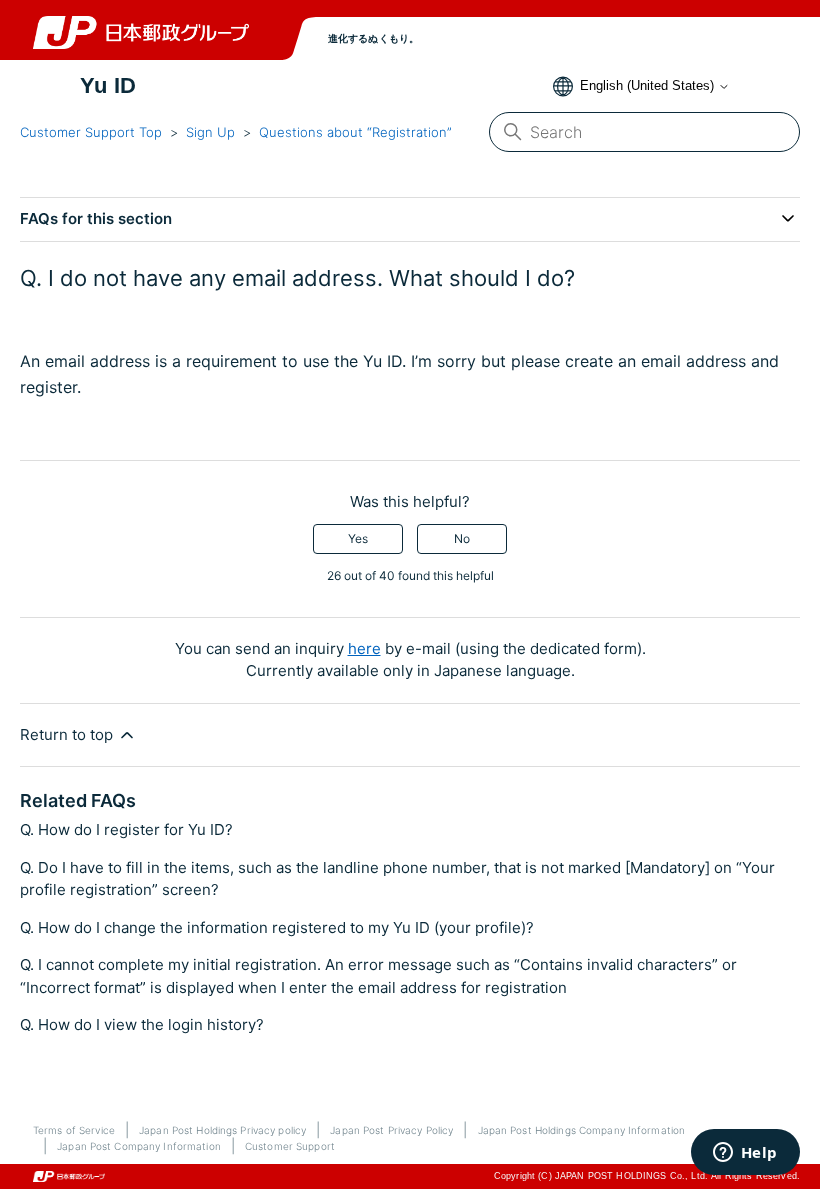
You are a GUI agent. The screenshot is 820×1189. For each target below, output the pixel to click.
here (364, 648)
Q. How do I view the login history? (142, 1024)
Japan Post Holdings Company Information (582, 1130)
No (462, 538)
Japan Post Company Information (139, 1146)
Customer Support (290, 1146)
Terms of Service (74, 1130)
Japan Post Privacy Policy (391, 1130)
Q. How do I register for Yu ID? (126, 829)
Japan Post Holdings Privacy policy (222, 1130)
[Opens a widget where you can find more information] (745, 1154)
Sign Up (210, 132)
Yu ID (108, 86)
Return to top (68, 734)
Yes (358, 538)
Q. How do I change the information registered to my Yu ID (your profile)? (277, 927)
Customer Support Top (91, 132)
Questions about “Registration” (355, 132)
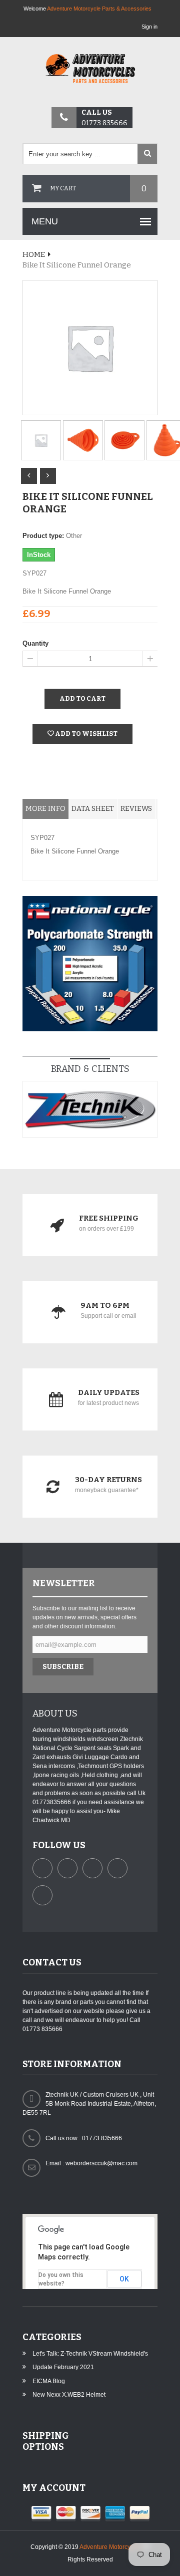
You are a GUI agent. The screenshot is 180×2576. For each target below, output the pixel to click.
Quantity (35, 643)
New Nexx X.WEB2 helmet (69, 2394)
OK (124, 2279)
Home (33, 254)
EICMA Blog (48, 2381)
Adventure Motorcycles (111, 2546)
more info (46, 808)
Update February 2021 (63, 2367)
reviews (136, 808)
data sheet (93, 808)
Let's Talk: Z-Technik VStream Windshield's (90, 2353)
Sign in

======

AIM OF THE EXERCISE: Please transcribe all of the records above exactly, leaving out any pictures.

TASK ANSWER:
You are a GUI agent. The screenshot is 820×1189. For each target below, output the pixel to click.
here (364, 648)
Q. How do I view the login history? (142, 1024)
Japan Post Holdings Company Information (582, 1130)
No (462, 538)
Japan Post Company Information (139, 1146)
Customer Support (290, 1146)
Terms of Service (74, 1130)
Japan Post Privacy Policy (391, 1130)
Q. How do I register for Yu ID? (126, 829)
Japan Post Holdings Privacy policy (222, 1130)
[Opens a widget where you can find more information] (745, 1154)
Sign Up (210, 132)
Yu ID (108, 86)
Return to top (68, 734)
Yes (358, 538)
Q. How do I change the information registered to my Yu ID (your profile)? (277, 927)
Customer Support Top (91, 132)
Questions about “Registration” (355, 132)
You are a GUI agent. The screenshot is 180×2576. For each target below, output the pixel to click.
Quantity (35, 643)
New Nexx X.WEB2 helmet (69, 2394)
OK (124, 2279)
Home (33, 254)
EICMA Blog (48, 2381)
Adventure Motorcycles (111, 2546)
more info (46, 808)
Update February 2021 (63, 2367)
reviews (136, 808)
data sheet (93, 808)
Let's Talk: Z-Technik VStream Windshield's (90, 2353)
Sign in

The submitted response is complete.